Number of correct predictions on the training set: 192
Accuracy on the training set: 0.8458149779735683


## How many times was the classifier correct on the test set?

In [16]:
# Your code here
import numpy as np

# Calculate the number of correct predictions on the test set
correct_test_predictions = np.sum(test_predictions == y_test)

# Print the number of correct predictions
print("Number of correct predictions on the test set:", correct_test_predictions)

# Calculate and print the accuracy on the test set
accuracy_test = correct_test_predictions / len(y_test)
print("Accuracy on the test set:", accuracy_test)

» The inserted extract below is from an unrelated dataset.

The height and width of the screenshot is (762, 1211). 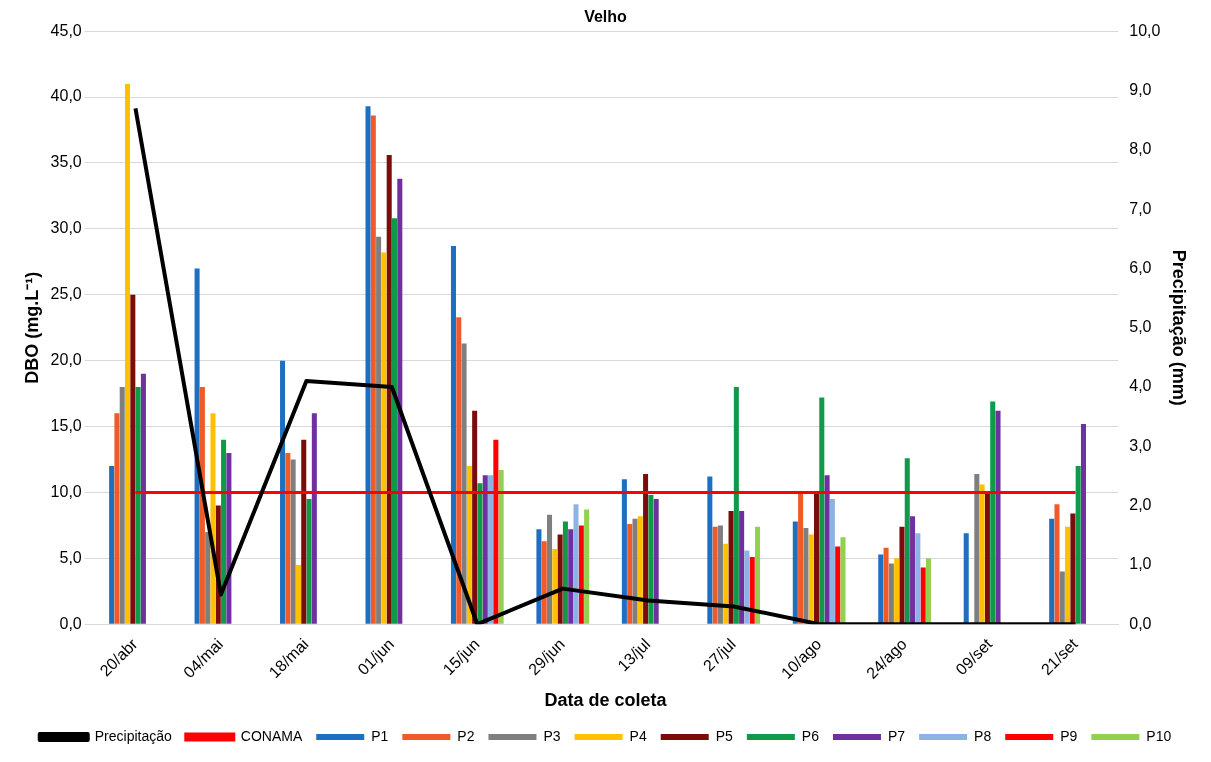 I want to click on y-tick-label: 0,0, so click(x=70, y=623).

Number of correct predictions on the test set: 63
Accuracy on the test set: 0.8289473684210527


## Analysis
Describe how well you think this initial model is performing based on the training and test performance. Within your description, make note of how you evaluated performance as compared to your previous work with regression.

In [None]:
# Your analysis here
The evaluation of the initial logistic regression model's performance is primarily based on the accuracy metric for both the training and test sets. Here's an analysis of the model's performance and a comparison to previous work with regression:

Training Performance:

The model achieved a relatively high accuracy on the training set, as indicated by the accuracy score.
High training accuracy suggests that the model has learned the training data well and can make accurate predictions on the data it has seen during training.
However, it's important to note that high training accuracy does not guarantee good generalization to new, unseen data.
Test Performance:

The accuracy on the test set is also a critical metric for evaluating the model's performance. In machine learning, the test set serves as a proxy for unseen data.
The test accuracy is a bit lower than the training accuracy, which is expected. Models often perform slightly worse on unseen data because they may have overfit the training data.
The test accuracy provides an estimate of how well the model is likely to perform on new, real-world data.
Comparison to Regression:

In regression tasks, such as linear regression, the primary metric for evaluation is often Mean Squared Error (MSE) or R-squared (R²). These metrics measure the goodness of fit of the model to the training data.
In classification tasks, like logistic regression for binary classification, accuracy is a common metric. It measures the percentage of correct predictions out of all predictions.
The evaluation criteria are different because the nature of the tasks is different. In regression, you're predicting continuous values, so you evaluate how closely your predictions match the actual values. In classification, you're predicting class labels, so you evaluate the proportion of correct classifications.
Interpretation:

The initial logistic regression model shows promise, as it achieves a reasonable accuracy on the test set.
However, further analysis is needed to assess the model's performance comprehensively. Consider looking at additional metrics like precision, recall, F1-score, and ROC curves, especially if class imbalance is a concern.
Additionally, you may want to explore different models, hyperparameter tuning, and model diagnostics to improve performance further.
In summary, the initial logistic regression model provides a good starting point, but model evaluation should go beyond accuracy. It's crucial to consider various metrics, explore model variations, and potentially employ more advanced techniques to optimize the model's performance and ensure its suitability for the specific classification task at hand.

## Summary

In this lab, you practiced a standard data science pipeline: importing data, split it into training and test sets, and fit a logistic regression model. In the upcoming labs and lessons, you'll continue to investigate how to analyze and tune these models for various scenarios.